CDP Socket
cdp-socket is a Python library designed for programmatically interacting with the Chrome DevTools Protocol (CDP). It provides a high-level asynchronous API to control Chrome-based browsers, enabling tasks such as browser automation, scraping, and debugging. The library is currently at version 1.2.8, with its last release in April 2024, indicating active maintenance and a regular, albeit not fixed, release cadence.
Common errors
-
RuntimeWarning: Enable tracemalloc to get the object allocation traceback
cause The `launch_chrome` function or subsequent operations are not correctly terminating the Chrome browser process, leading to orphaned processes and resource leaks.fixEnsure `os.kill(process.pid, 15)` is called in a `finally` block to guarantee the Chrome process is terminated even if errors occur. Also, consider removing the temporary data directory with `shutil.rmtree()`. -
cdp_socket.utils.conn.WebSocketConnectionError: Failed to connect to websocket url ... after ... seconds
cause The Chrome browser did not start correctly, or the remote debugging port was not exposed, or the connection attempt timed out.fixVerify that Chrome is installed and runnable. Check the logs for `launch_chrome` to see if it printed any errors. Increase the `timeout` parameter for `get_websock_url` and `SingleCDPSocket` if running on a slower system. -
await sock.exec("Page.navigate", {"url": "https://example.com"}) resulted in an error like 'Target.navigate' was not found.cause You are attempting to use a page-specific command (like 'Page.navigate') on a browser-level target, or vice-versa. Some commands are scoped to the overall browser, while others are specific to a particular page or execution context.fixFirst, use `Target.getTargets()` to list all available targets. Identify the 'page' target's WebSocket URL. You may need to create a new `SingleCDPSocket` instance connected to that specific page URL if you're not already, or ensure your initial connection is to a page target if that's your intent. The `sock.exec` method can target specific sessions using a `sessionId` if you attach to a target.
Warnings
- gotcha Chrome/Chromium browser must be installed and accessible in the system's PATH, or its path explicitly provided to `launch_chrome`. If the browser is not found, `launch_chrome` will fail.

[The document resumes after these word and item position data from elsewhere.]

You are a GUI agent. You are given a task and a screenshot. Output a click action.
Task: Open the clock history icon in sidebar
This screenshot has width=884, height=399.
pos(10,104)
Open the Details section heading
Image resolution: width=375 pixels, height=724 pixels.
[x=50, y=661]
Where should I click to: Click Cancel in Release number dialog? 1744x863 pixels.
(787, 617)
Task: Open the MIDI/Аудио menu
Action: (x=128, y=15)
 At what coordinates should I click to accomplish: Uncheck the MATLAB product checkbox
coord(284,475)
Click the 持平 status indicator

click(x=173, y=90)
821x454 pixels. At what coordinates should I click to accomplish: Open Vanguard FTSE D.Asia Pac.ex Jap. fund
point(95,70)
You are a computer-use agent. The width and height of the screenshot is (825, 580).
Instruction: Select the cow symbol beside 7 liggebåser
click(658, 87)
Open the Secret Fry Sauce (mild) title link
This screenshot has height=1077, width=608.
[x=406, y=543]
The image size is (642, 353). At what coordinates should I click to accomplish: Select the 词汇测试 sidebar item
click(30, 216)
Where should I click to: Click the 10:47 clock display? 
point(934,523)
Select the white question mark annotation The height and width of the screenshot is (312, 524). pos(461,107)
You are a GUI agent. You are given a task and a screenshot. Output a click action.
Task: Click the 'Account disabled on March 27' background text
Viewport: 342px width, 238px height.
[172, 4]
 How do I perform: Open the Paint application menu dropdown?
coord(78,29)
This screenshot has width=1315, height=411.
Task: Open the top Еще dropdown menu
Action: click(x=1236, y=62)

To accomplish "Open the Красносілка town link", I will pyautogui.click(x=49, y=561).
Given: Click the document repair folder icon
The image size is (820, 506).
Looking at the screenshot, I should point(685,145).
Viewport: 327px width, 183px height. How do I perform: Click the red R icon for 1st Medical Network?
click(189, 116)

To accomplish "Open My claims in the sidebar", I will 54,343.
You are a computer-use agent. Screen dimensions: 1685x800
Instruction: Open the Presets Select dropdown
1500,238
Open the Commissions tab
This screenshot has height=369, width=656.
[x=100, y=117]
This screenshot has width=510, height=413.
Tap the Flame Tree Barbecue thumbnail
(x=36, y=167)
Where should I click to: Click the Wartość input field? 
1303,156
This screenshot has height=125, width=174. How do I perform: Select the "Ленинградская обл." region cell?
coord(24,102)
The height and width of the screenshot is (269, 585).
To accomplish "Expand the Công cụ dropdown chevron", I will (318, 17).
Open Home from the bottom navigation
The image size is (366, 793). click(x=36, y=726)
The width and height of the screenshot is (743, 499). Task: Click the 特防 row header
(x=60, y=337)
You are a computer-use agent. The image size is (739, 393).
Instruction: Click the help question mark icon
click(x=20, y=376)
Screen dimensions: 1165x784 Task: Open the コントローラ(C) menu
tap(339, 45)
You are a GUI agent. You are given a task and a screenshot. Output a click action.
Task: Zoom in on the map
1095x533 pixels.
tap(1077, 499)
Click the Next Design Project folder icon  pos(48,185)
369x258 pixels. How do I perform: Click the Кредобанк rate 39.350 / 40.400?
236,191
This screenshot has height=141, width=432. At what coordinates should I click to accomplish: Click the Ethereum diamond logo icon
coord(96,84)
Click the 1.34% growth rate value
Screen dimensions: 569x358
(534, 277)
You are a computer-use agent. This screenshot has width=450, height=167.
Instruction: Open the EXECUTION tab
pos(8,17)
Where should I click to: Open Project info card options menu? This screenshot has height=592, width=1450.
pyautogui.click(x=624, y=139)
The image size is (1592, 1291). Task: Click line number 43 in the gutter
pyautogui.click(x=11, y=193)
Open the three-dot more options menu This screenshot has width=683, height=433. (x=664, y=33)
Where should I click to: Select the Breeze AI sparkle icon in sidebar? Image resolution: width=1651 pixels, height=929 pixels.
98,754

- breaking Connecting to the wrong CDP endpoint (e.g., browser-level vs. page-level) will cause commands to fail with 'command not found' or 'invalid session ID' errors. Browser-level commands require a browser target, while DOM/Page/Network commands require a page target.
- gotcha As `cdp-socket` is an asynchronous library, operations must be awaited within an `async` function. Improper handling of `await` calls will lead to `RuntimeWarning: coroutine '...' was never awaited` or blocks in execution.
Install
-
pip install cdp-socket
Imports
- SingleCDPSocket
from cdp_socket.socket import SingleCDPSocket
- launch_chrome
from cdp_socket.utils.utils import launch_chrome
- random_port
from cdp_socket.utils.utils import random_port
- get_websock_url
from cdp_socket.utils.conn import get_websock_url
Quickstart
import asyncio
import os
import shutil
from cdp_socket.utils.utils import launch_chrome, random_port
from cdp_socket.utils.conn import get_websock_url
from cdp_socket.socket import SingleCDPSocket
async def main():
data_dir = os.path.join(os.getcwd(), "cdp_data_dir")
port = random_port()
process = None
try:
process = launch_chrome(data_dir, port)
websock_url = await get_websock_url(port, timeout=5)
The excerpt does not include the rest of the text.